Standard On-Disk Recovery
This first approach is the most common way, and assumes you have a basic OS X installation on a local hard drive (internal, or external USB, FireWire, or Thunderbolt):
- Restart your Mac.
- Hold Command-R when you hear the boot chimes.
- Release the keys when you see Apple symbol and progress bar.
If you cannot access local recovery for any reason, then Internet Recovery is another option, but does require you have an active internet connection (with a faster connection being preferred, as your Mac will need to download a few hundred megabytes of recovery disk image information):
- Restart your Mac.
- Hold Option-Command-R when you hear the boot chimes.
- Release the keys when you see the globe symbol and progress bar.
Time Machine Recovery
If you have a local Time Machine backup (ie, a USB, Thunderbolt, or FireWire hard drive you attach to your computer for backups), then you can use the recovery mode image that is created on this disk. This is particularly useful if your boot drive is damaged, and you do not have a useful internet connection:
- Restart your Mac.
- Hold Option when you hear the boot chimes.
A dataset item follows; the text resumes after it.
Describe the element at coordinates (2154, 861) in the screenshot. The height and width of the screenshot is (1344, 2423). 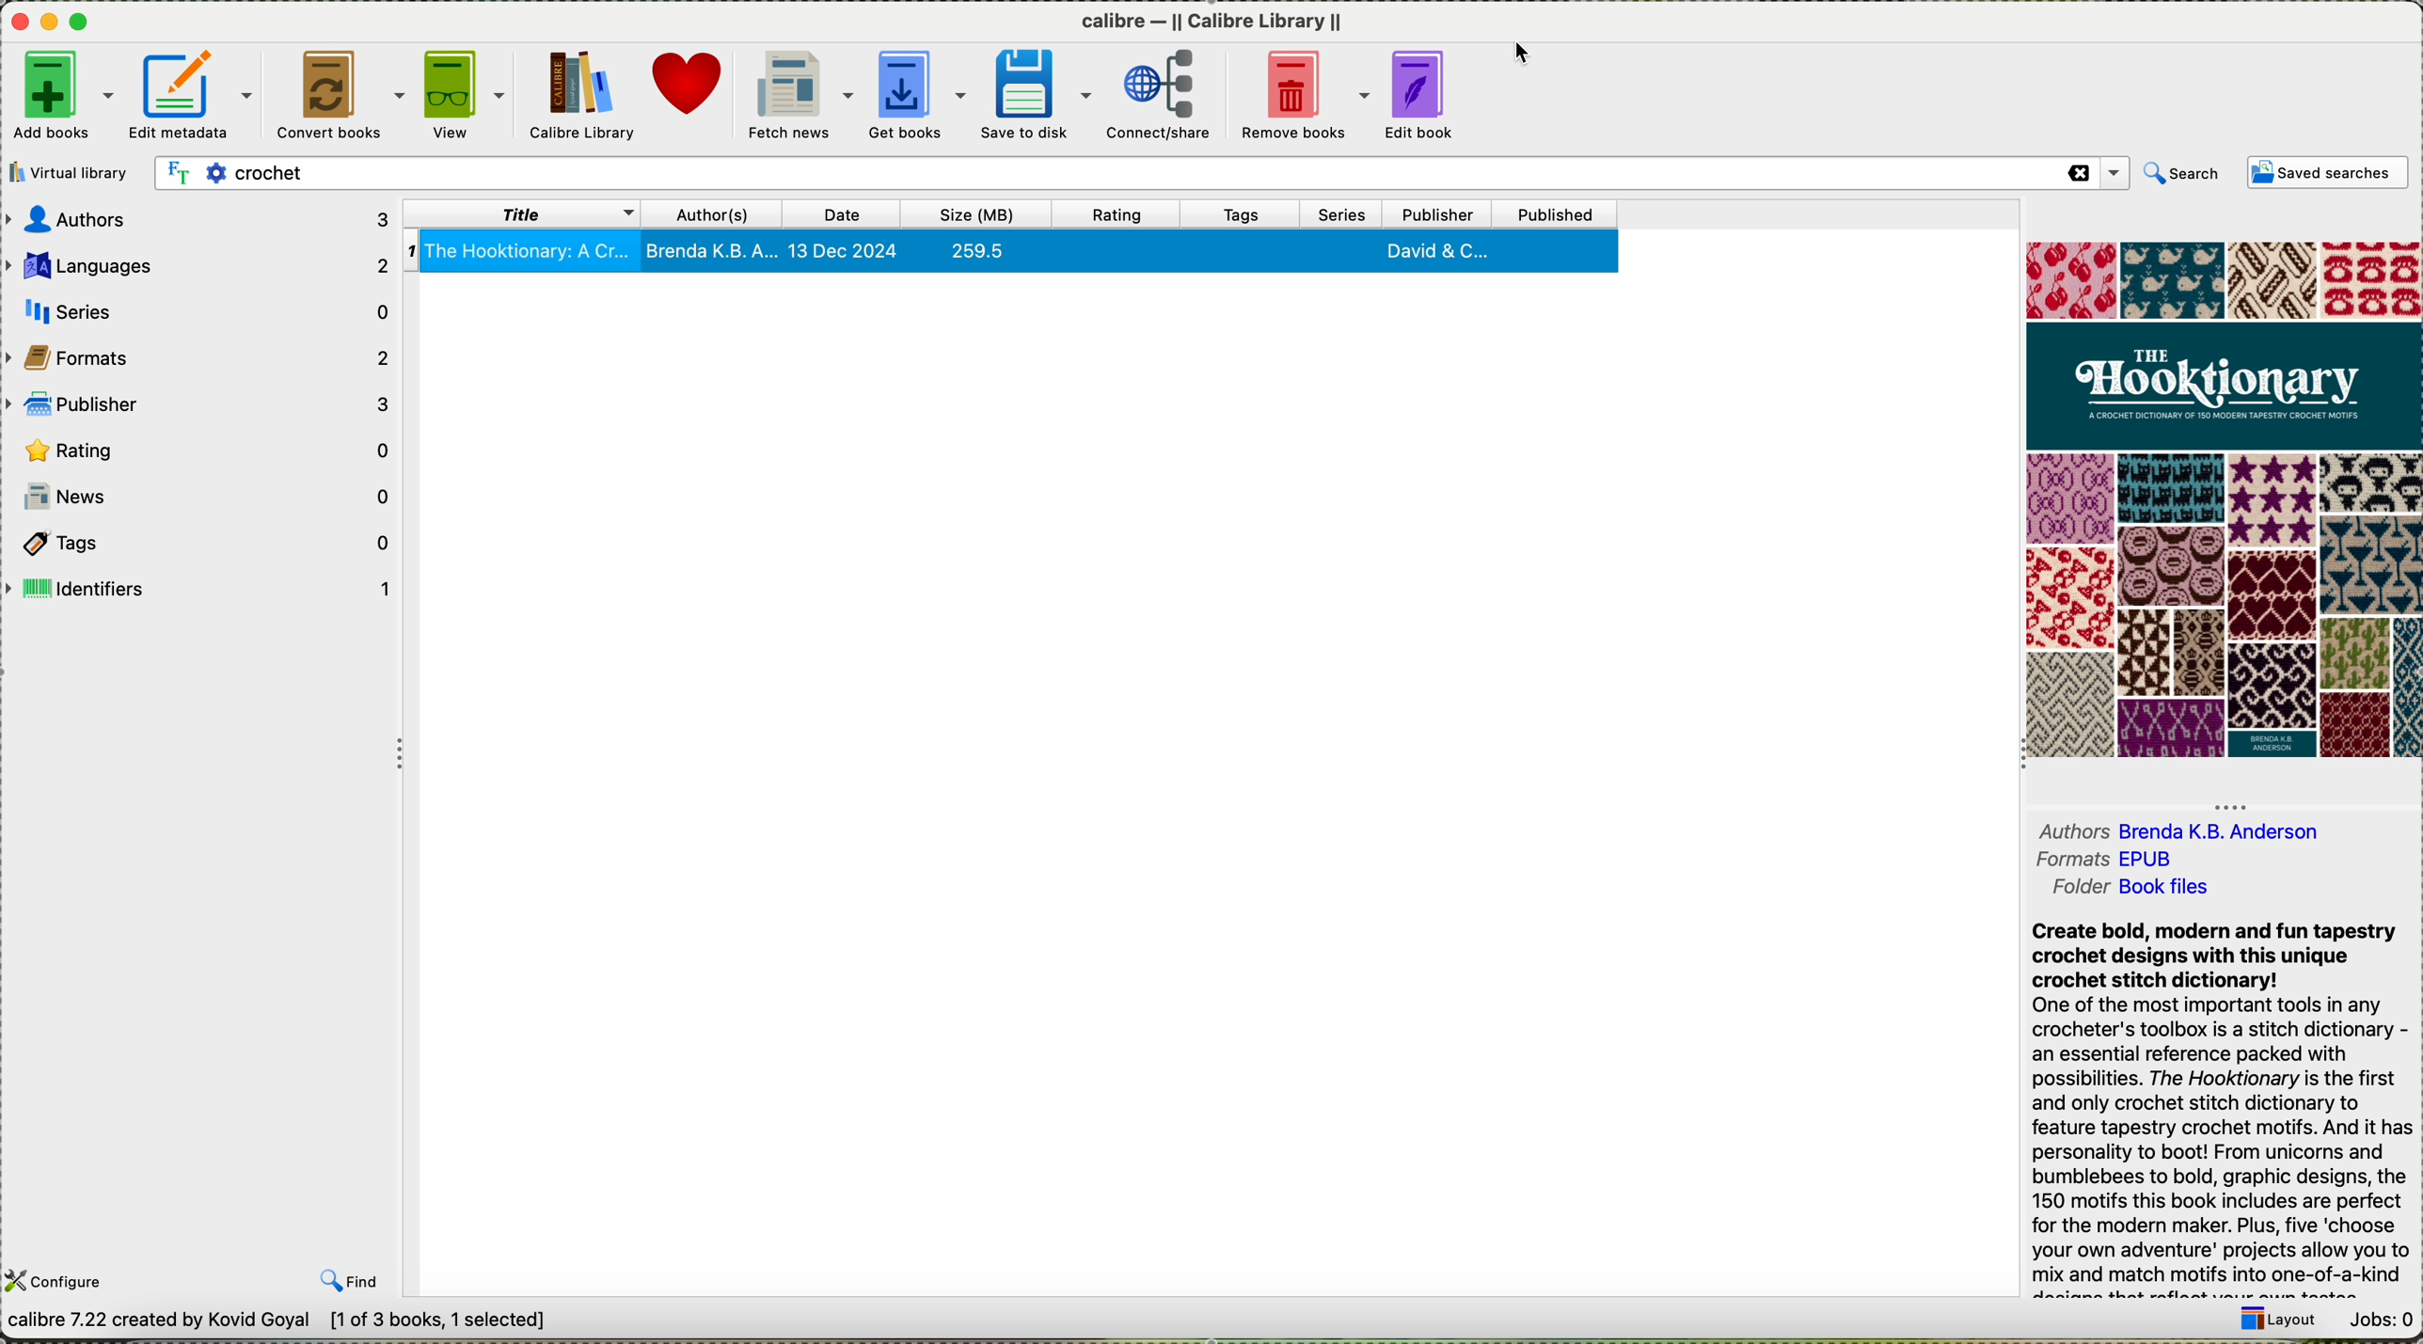
I see `EPUB` at that location.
- At the boot menu, attach your Time Machine drive.
- Choose your Time Machine drive when it appears.
- Optionally provide your Time Machine drive password, if the drive is encrypted.
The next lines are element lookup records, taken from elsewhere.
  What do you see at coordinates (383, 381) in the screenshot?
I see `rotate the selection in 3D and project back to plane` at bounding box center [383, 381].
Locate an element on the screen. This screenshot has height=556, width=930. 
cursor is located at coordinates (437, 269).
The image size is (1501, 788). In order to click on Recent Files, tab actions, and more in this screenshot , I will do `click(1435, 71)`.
- Choose the Recovery drive to boot from.
Note that you can do a similar routine with the backup drives created and maintained by system cloning tools, but you have to first be sure these tools create and update recovery partition information on the backup drive (sometimes an optional setting for cloning programs).
Dedicated Recovery Drive
Apple supports creating a bootable recovery drive from the OS X installer. With prior versions of OS X you needed to use Disk Utility or Apple’s dedicated recovery utility for doing this; however, with more recent versions of OS X, including Yosemite and El Capitan, you can use the Terminal to create an external installation drive that can be used as a recovery disk. With this disk created, you can boot to it as you would any secondary boot drive:
- Restart your Mac.
- Hold Option when you hear the boot chimes.
- Attach your drive to your Mac.
- Select it when it appears at the boot manager screen.
Last method is best to get DiskWarrior inside, for instance. BTW, steps 2 & 3 can be switched.
DiskMaker X 5 will also create a bootable recovery disk. I have mine on a 8 gB Sandisk thumb drive.
Why use a third-party application to create a bootable recovery disk? Why not just use the Apple Mac OS X installer to create it? Is there any advantage of any method? Bootable disk size?
The easiest way to make a bootable installer drive is with the free utility DiskMaker X, http://diskmakerx.com. You do need a copy of the OS X installer, of course, as you do with the Terminal procedure.
However, I also recommend DiskWarrior 5, which comes with a little app called DiskWarrior Recovery Maker. Besides the usual suite of utilities you get with Recovery HD and the OS X installer, it adds DiskWarrior to the list, which makes your recovery drive considerably more powerful. This is most likely to appeal to people who are already fans of DiskWarrior. If you have an earlier version of DiskWarrior you can get version 5, with it’s own bootable thumb drive, for the price of the upgrade. The thumb drive can boot older versions of OS X back to X 10.5.8, including on PPC Macs. The drive you create with the app will boot with any Mac compatible with the version of OS X you use to create the drive.
In regard to system cloning tools, Carbon Copy Cloner is particularly good at creating a Recovery HD partition when you clone an OS X drive.
By the way, I was unaware that Time Machine included a Recovery HD image. Thanks Topher, for the tip. You never know when that information will come in handy.
Any tips for people running “roll your own” Fusion Drives? I knew when I created it that I wouldn’t have a recovery partition. But I didn’t know that I’d be unable to even enter internet recovery mode. Even waiting until right after the startup chime with Command-R does nothing for me.
Should have read your other linked article on Recovery Mode before posting — my 2009 iMac isn’t eligible to use it.